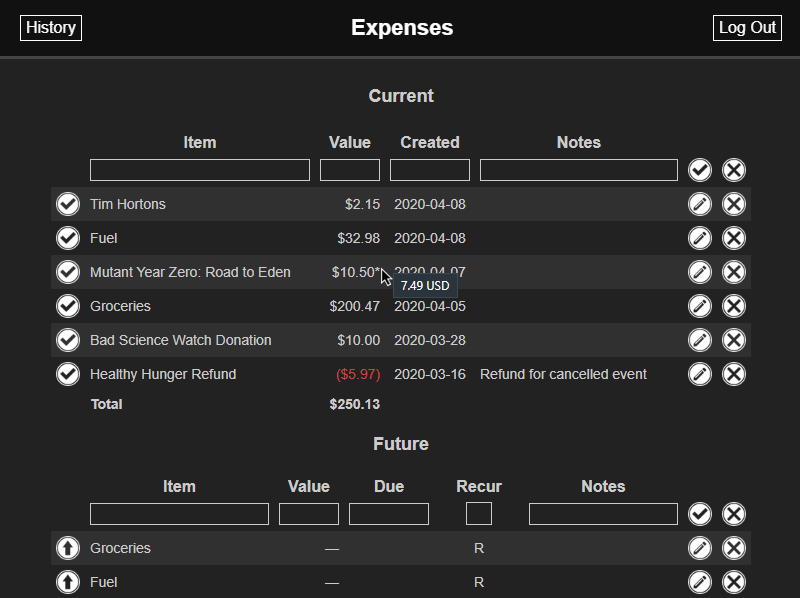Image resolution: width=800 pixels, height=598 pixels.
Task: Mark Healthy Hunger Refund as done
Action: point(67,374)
...
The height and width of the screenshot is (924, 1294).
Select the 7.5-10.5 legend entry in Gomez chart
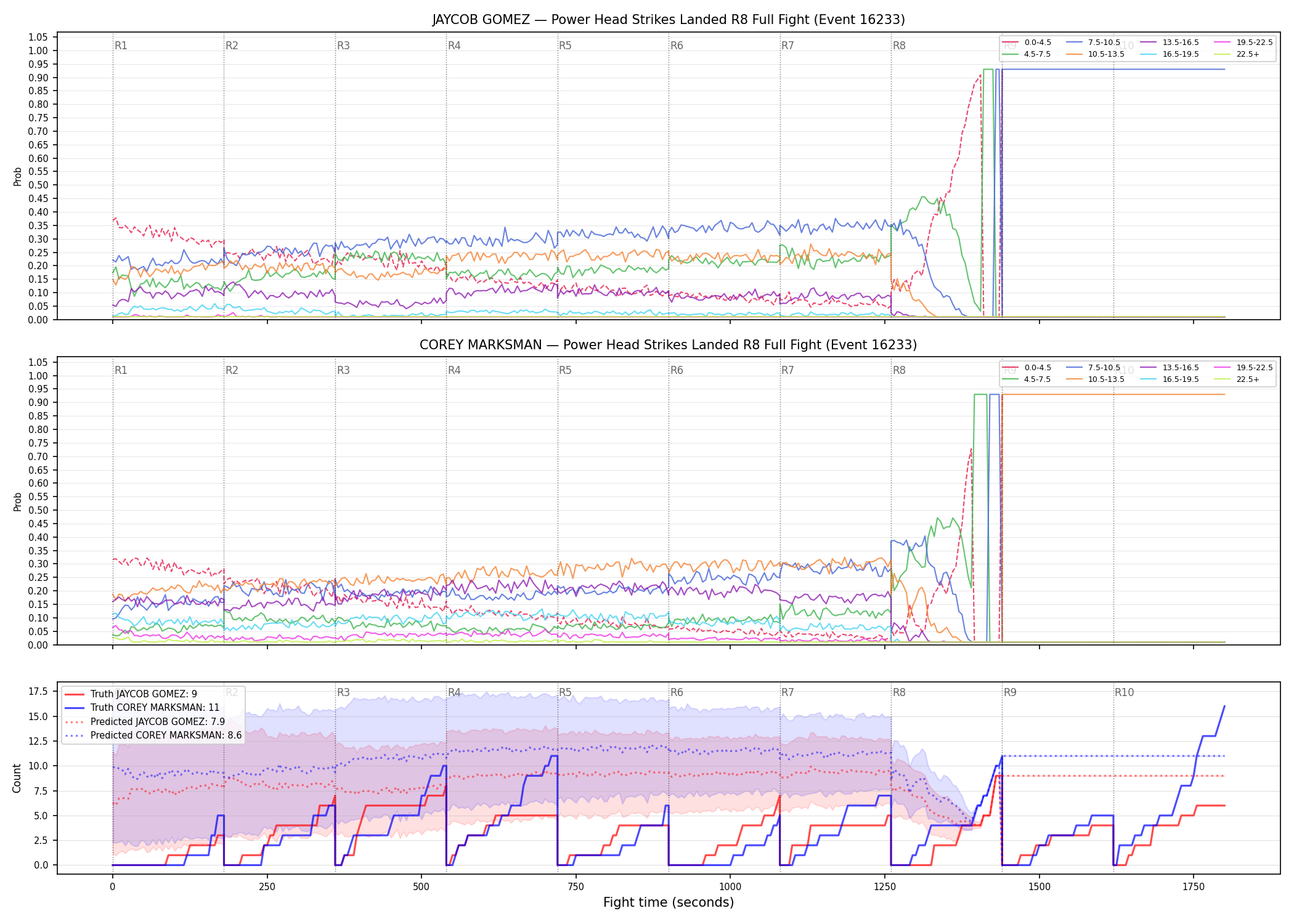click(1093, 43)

> [WHAT IS BEING ASKED]
Copy the lines between the one holding "The height and" and the one holding "click(1093, 43)", inclusive, and scale every coordinate in the answers by 0.95, rounding to whole numbers with halves going up. Leave the pictures out.

> [FULL RESPONSE]
The height and width of the screenshot is (924, 1294).
Select the 7.5-10.5 legend entry in Gomez chart
click(1038, 41)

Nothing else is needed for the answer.